Currently, the Nigerian local cement production capacity expected to increase to 60 million tonnes per annum (mtpa) by 2022.


The cement industry has three major players with Dangote Cement Plc being the market leader, controlling 60.6 per cent of the market share with a local installed capacity of 29.3 million MT.

Lafarge Africa Plc has 21.8 per cent share with a production capacity of 10.5 million MT while BUA Group accounts for 17.6 per cent share.


Specifically, Dangote Cement is Africa’s leading cement producer with operations in 10 African countries, and revenues in excess of $2.5 billion as well as production capacity of up to 48.6 million tonnes per annum (Mta) across Africa as at 2020.

Dangote Cement plant in Obajana, Kogi, is the largest in sub-Saharan Africa with 10.25 million tonnes per year capacity across three lines and a further three million tonnes per year capacity currently being built.
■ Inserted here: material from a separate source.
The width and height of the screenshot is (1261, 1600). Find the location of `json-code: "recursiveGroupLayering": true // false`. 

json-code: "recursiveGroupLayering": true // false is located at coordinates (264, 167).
In 2012, the firm opened a $1 billion cement plant in Ibese, Ogun. The facility is capable of producing six million metric tonnes of cement per year, raising the company’s total production by 40 per cent at the time. The company’s plant in Gboko, Benue has three million tonnes per year capacity with an upgrade to four million tonnes per year.

Dangote Cement controls 61 per cent of the market share, Lafarge Africa 22 per cent and BUA Cement the rest.
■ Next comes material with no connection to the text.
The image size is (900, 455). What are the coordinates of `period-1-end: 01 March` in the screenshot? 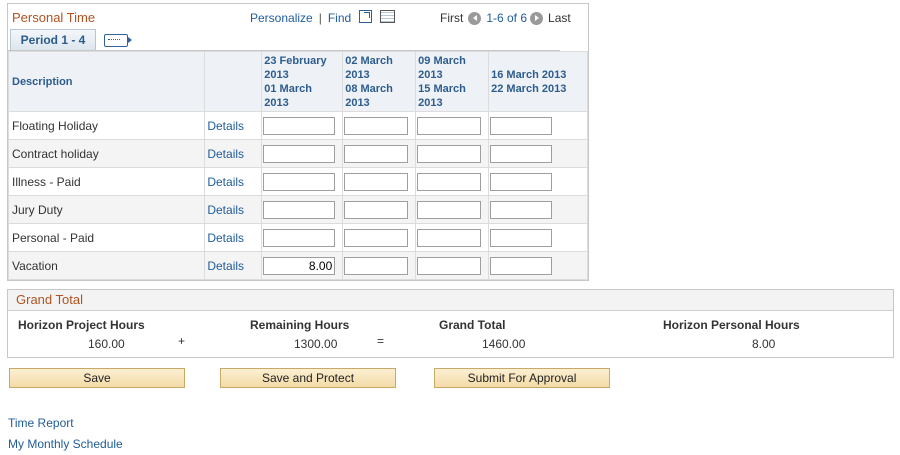 It's located at (288, 88).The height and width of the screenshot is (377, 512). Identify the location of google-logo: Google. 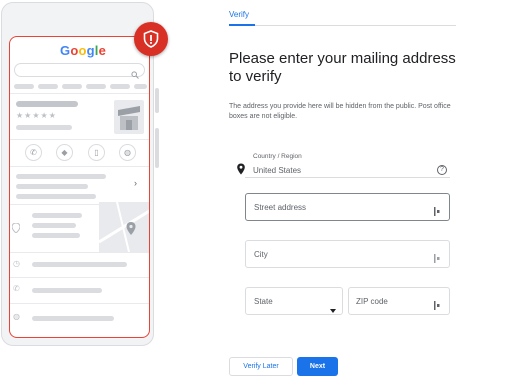
(84, 50).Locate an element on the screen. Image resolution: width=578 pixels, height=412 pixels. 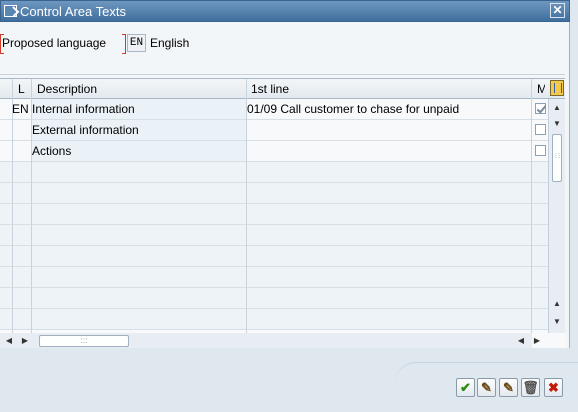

Lafarge has an installed cement production capacity of 14.1 million metric tonnes per annum (mmtpa), aggregates capacity in excess of 5 mmtpa and ready-mix concrete capacity of over 3.5 million cubic meters.

With plants in Ewekoro and Sagamu in the South West, Mfamosing in the South-South and Ashaka in the North East of Nigeria, Lafarge Africa Plc currently has an installed cement production capacity of 10.5MTPA and has plans to grow in the near term.
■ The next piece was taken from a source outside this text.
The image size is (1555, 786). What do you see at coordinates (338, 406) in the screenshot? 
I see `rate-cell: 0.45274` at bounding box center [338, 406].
BUA Cement plans three new cement plants of three million tonnes each yearly in Edo, Sokoto and Adamawa states. The projects are to be completed by the end of 2022. Upon completion, this will bring BUA Cement’s total capacity to 20 million metric tonnes.

The three new plants are in addition to BUA Cement’s already existing 6mmtpa plants in Edo, 2mmtpa plants in Sokoto and another 3mmtpa plant in Sokoto.